Veja o carrinho de outro usuário.

Para esse desafio, podemos analisar as requisições que são realizadas ao acessar nosso carrinho.

Perceba a requisição realizada ao endpoint /rest/basket/1. É uma chamada à API que retorna os produtos contidos no carrinho do usuário. Se tentarmos alterar o 1 por outro valor (2, por exemplo) e reenviar a requisição, a aplicação não realiza a devida validação e somos capazes de visualizar o carrinho de outro usuário, obtendo sucesso no desafio.

Five-Star Feedback

Livre-se dos feedbacks de 5 estrelas dos clientes.

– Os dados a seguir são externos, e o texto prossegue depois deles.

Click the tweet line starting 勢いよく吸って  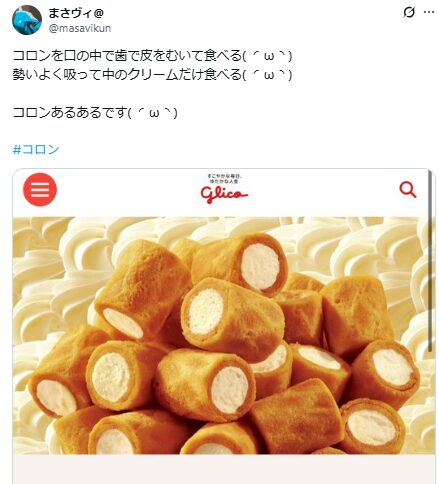click(x=152, y=74)
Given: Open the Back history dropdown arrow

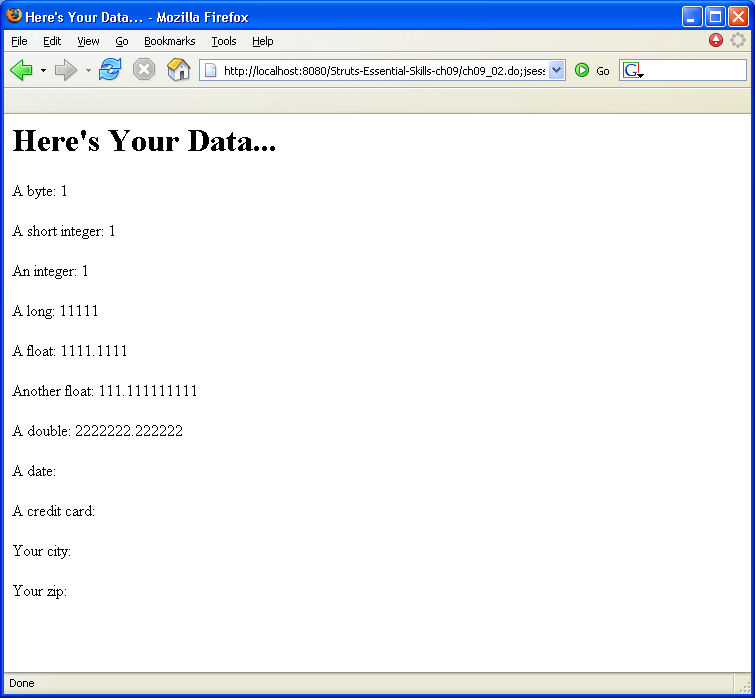Looking at the screenshot, I should pyautogui.click(x=43, y=71).
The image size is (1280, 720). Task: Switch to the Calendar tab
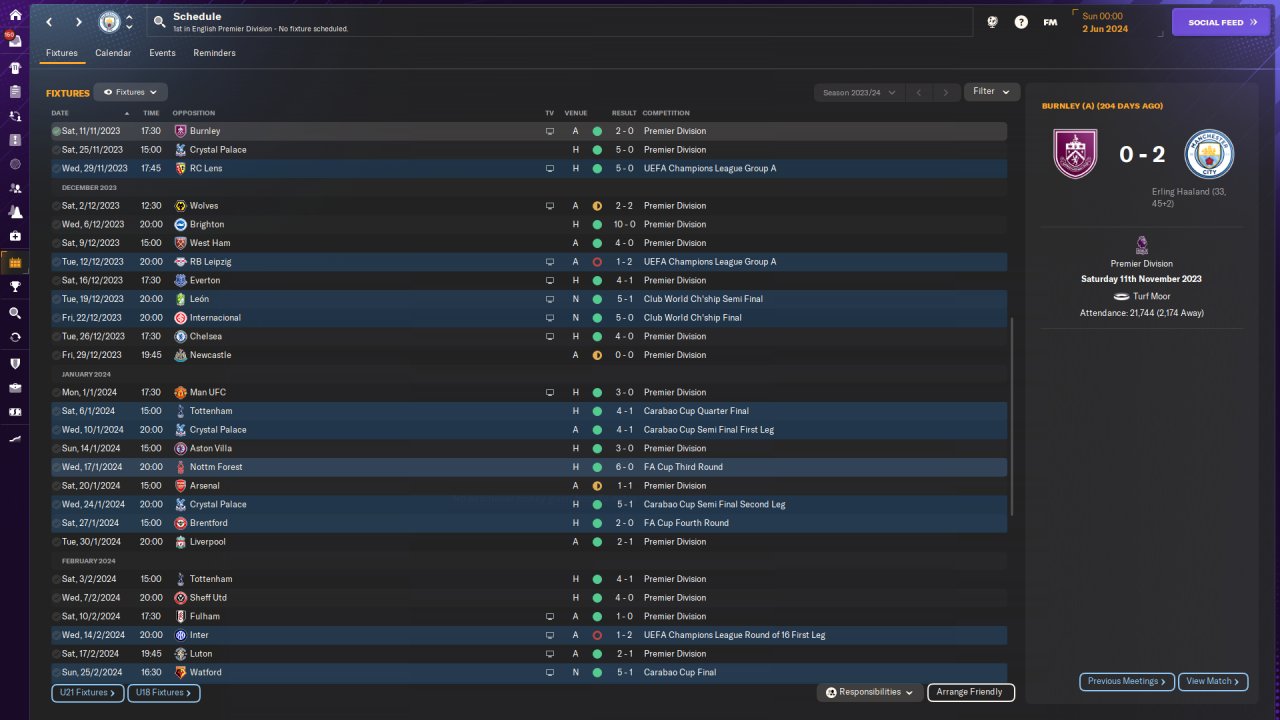tap(113, 53)
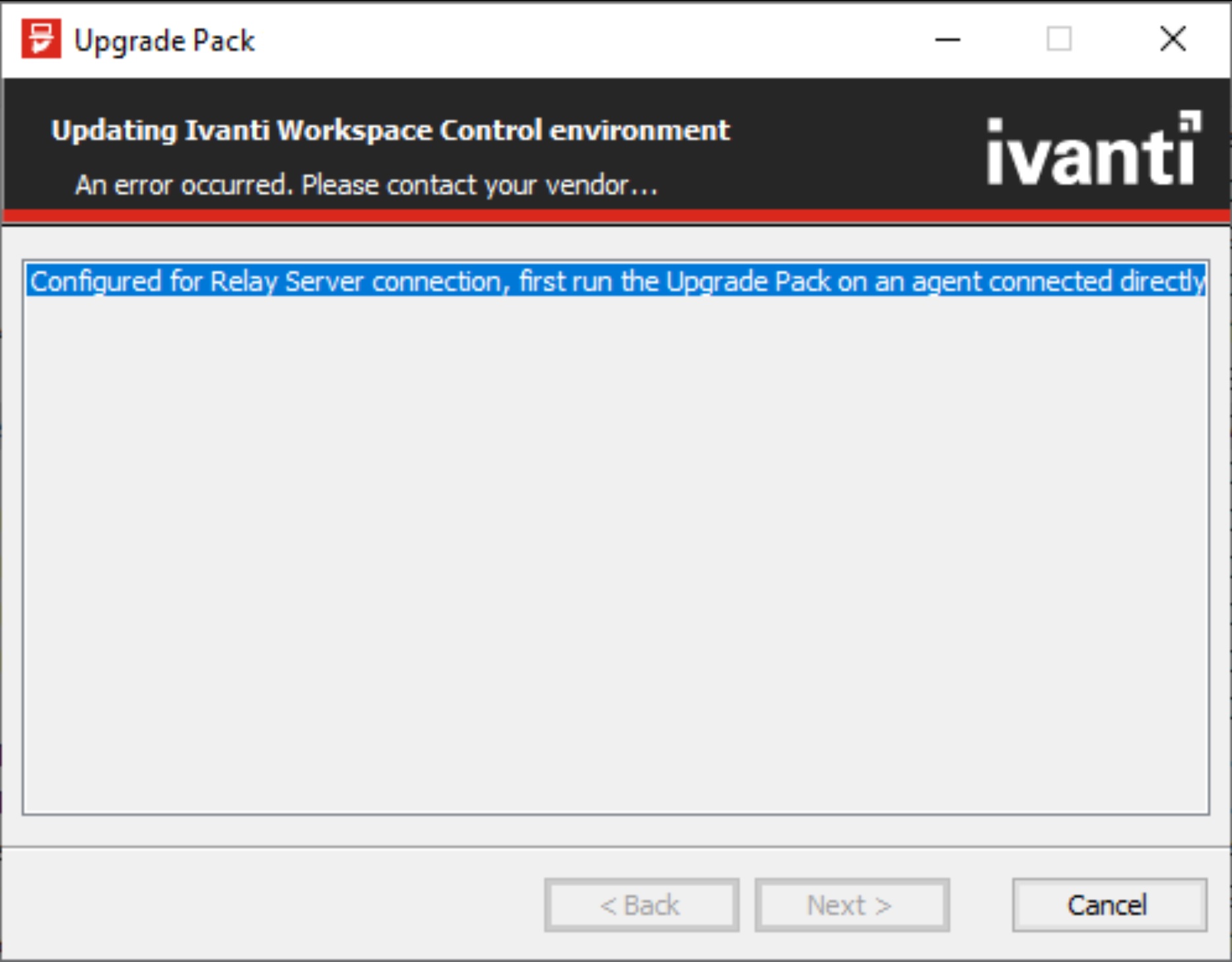The height and width of the screenshot is (962, 1232).
Task: Click the 'Updating Ivanti Workspace Control environment' heading
Action: pos(390,130)
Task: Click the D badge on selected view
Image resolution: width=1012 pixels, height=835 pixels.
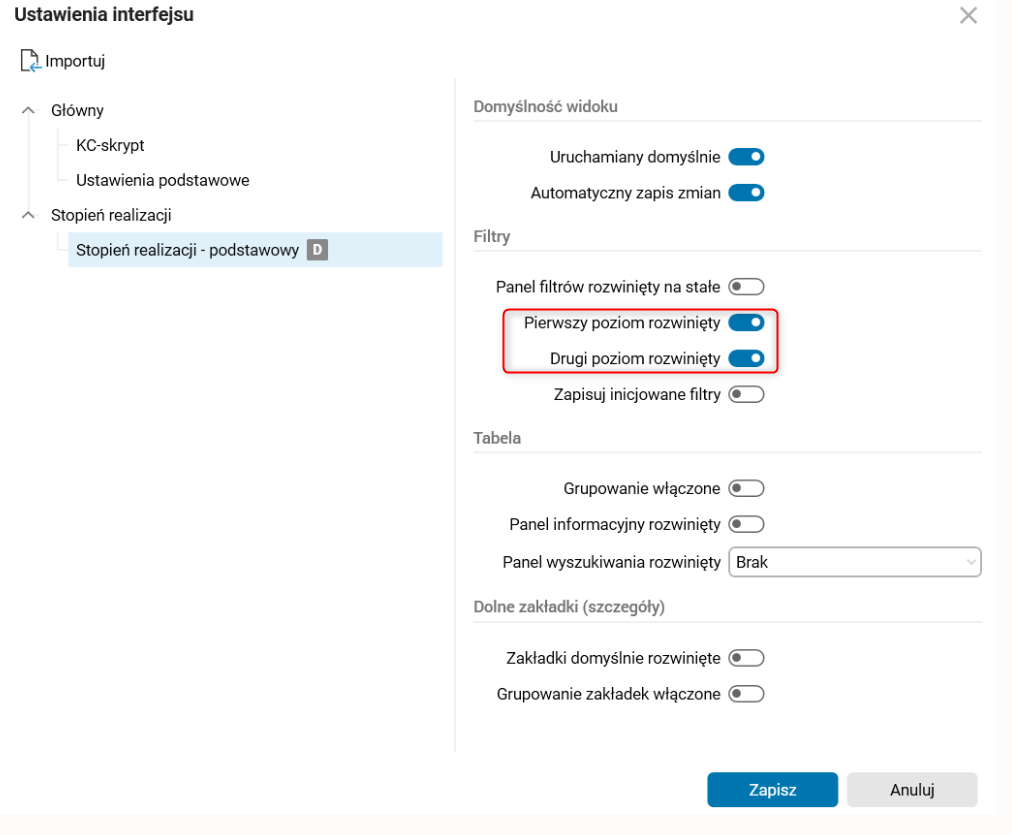Action: click(317, 250)
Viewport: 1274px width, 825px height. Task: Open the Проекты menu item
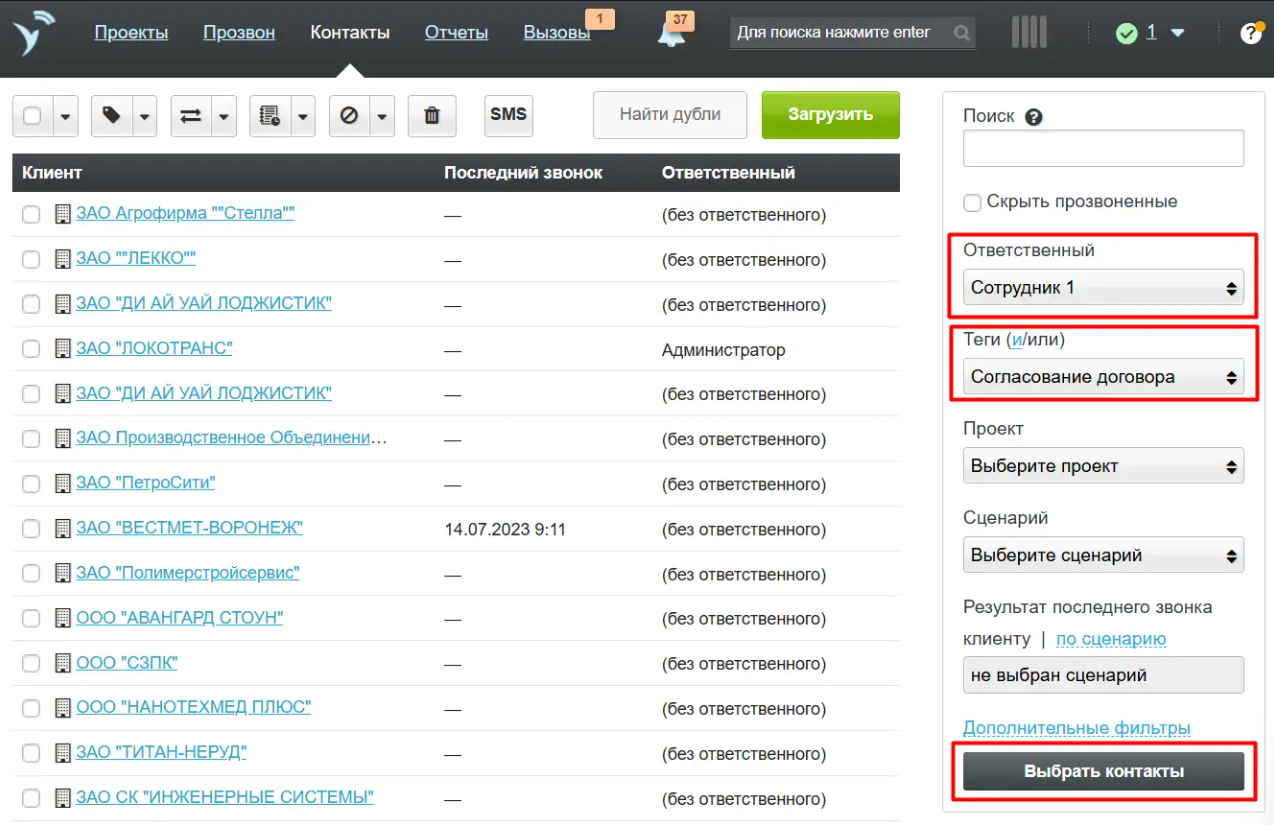point(131,33)
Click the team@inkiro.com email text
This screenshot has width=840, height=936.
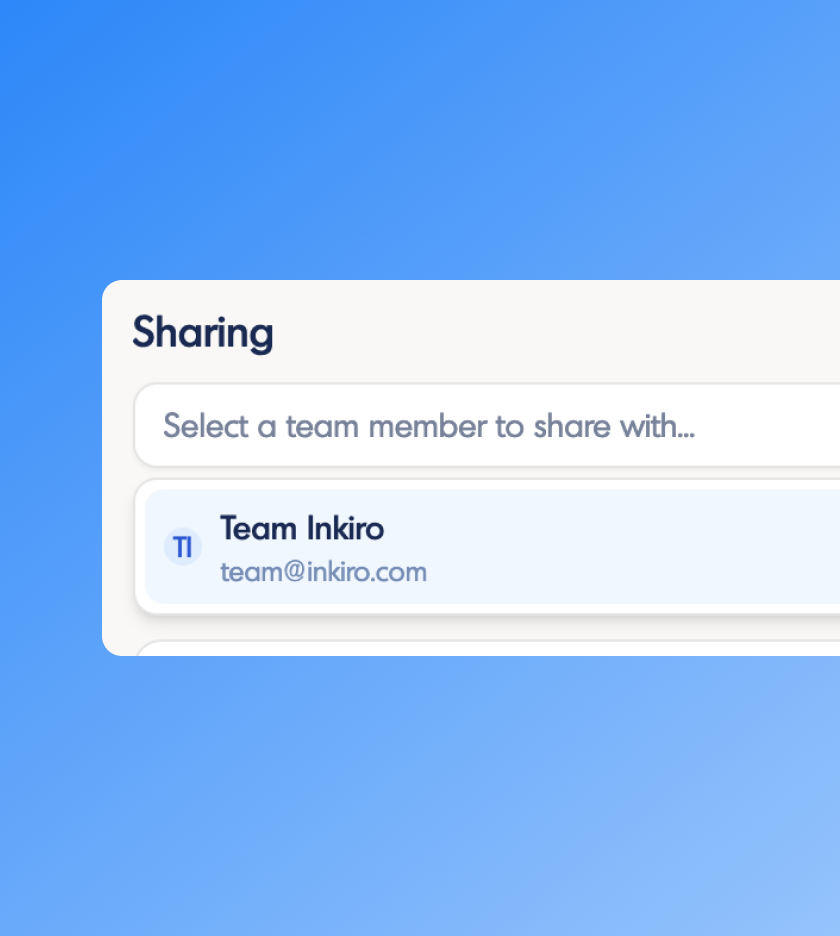coord(323,571)
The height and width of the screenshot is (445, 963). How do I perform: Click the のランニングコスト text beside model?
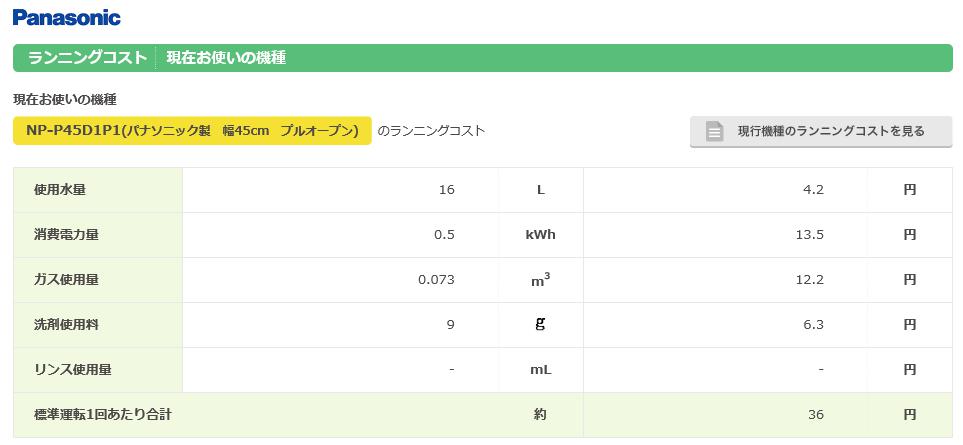click(x=431, y=131)
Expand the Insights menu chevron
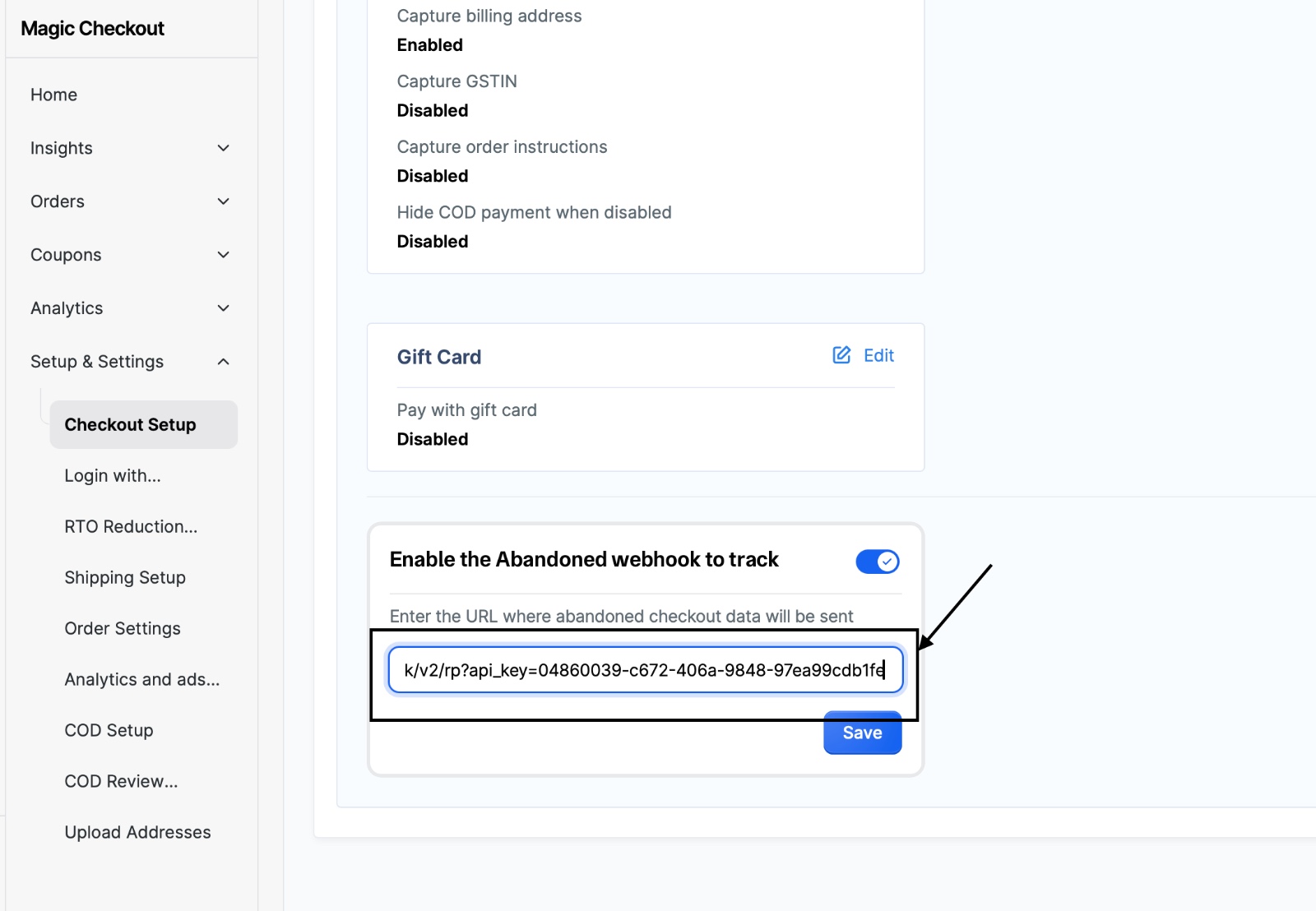Viewport: 1316px width, 911px height. pyautogui.click(x=223, y=148)

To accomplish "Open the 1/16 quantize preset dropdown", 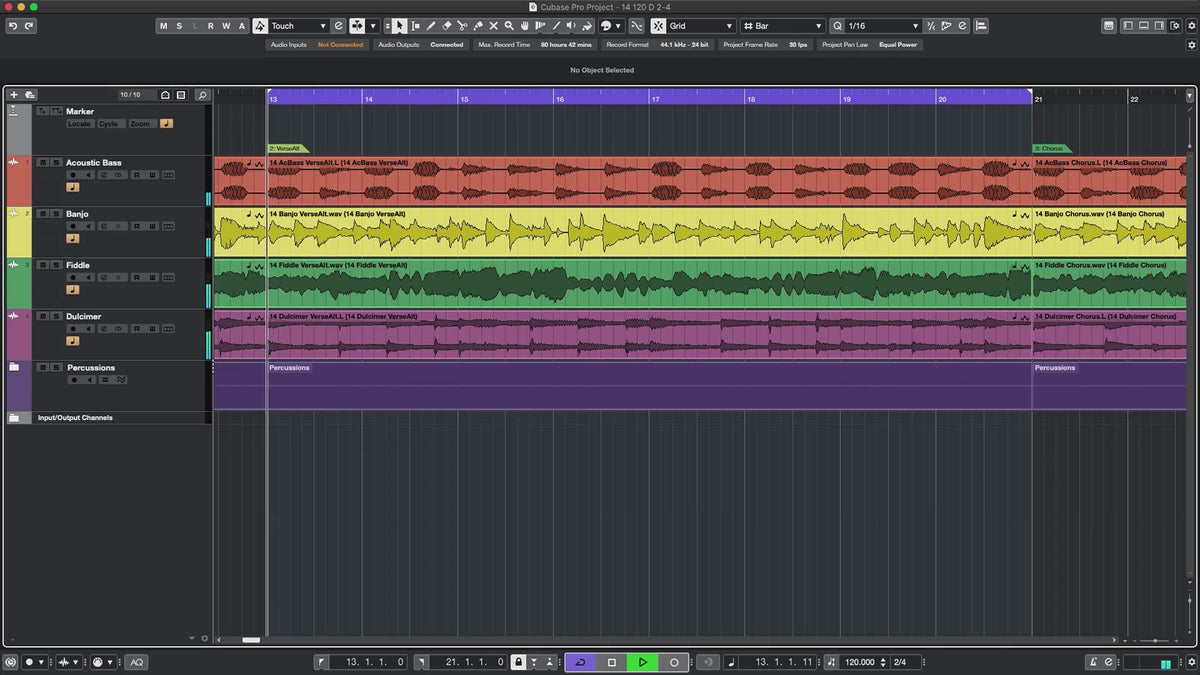I will [x=882, y=26].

Nesse desafio, é preciso uma noção de como uma API costuma ser estruturada. Ao acessar a página Sobre Nós, podemos observar uma requisição GET ao endpoint /api/Feedbacks que retorna a seguinte estrutura em JSON:

{
  "status": "success",
  "data": [
    {
      "UserId": 2,
      "id": 2,
      "comment": "Great shop! Awesome service! (***@juice-sh.op)",
      "rating": 4,
      "createdAt": "2024-09-11T23:10:46.934Z",
      "updatedAt": "2024-09-11T23:10:46.934Z"
    },
    {
      "UserId": 3,
      "id": 3,
      "comment": "Nothing useful available here! (***der@juice-sh.op)",
      "rating": 1,
      "createdAt": "2024-09-11T23:10:46.938Z",
      "updatedAt": "2024-09-11T23:10:46.938Z"
    },
  ],
  ...SNIP...
}

Observe que dentro os atributos retornados para cada feedback está o rating, que seria quantas estrelas o usuário atribuiu. Podemos tentar alterar essa requisição informando um parâmetro ?rating=5 à URL, e agora serão resultados apenas os feedbacks com 5 estrelas. Dessa forma, já sabemos quais feedbacks teremos que remover. Agora, vamos navegar até a página que permite enviar um feedback, preencher ela e enviar. Observe que será feita uma requisição POST ao endpoint /api/Feedbacks com os seguintes dados no corpo da requisição:

{
  "UserId": 22, // ID do usuário
  "captchaId": 2, // ID do captcha
  "captcha": "14", // Resposta ao captcha
  "comment": "This is a five star juice shop! (anonymous)", // Comentário
  "rating": 5 // Quantidade de estrelas
}

Podemos manipular essa requisição alterando o método para GET e adicionar um /1 na URL, ficando /api/Feedbacks/1. Caso exista um feedback com o id 1, ele irá carregar esse feedback. Com isso, podemos tentar alterar o método para DELETE e ver como a aplicação se comporta. Nesse caso, a aplicação responde com o status de sucesso, e se tentarmos listar os feedbacks novamente, o feedback com id 1 não aparece. Ou seja, a aplicação não realizou nenhuma validação e foi possível remover o feedback com base em seu id. Agora basta unirmos todas essas informações para resolver o desafio. Podemos listar todos os feedbacks com id 5 e removê-los.

Forged Feedback

Faça um comentário em nome de outro usuário.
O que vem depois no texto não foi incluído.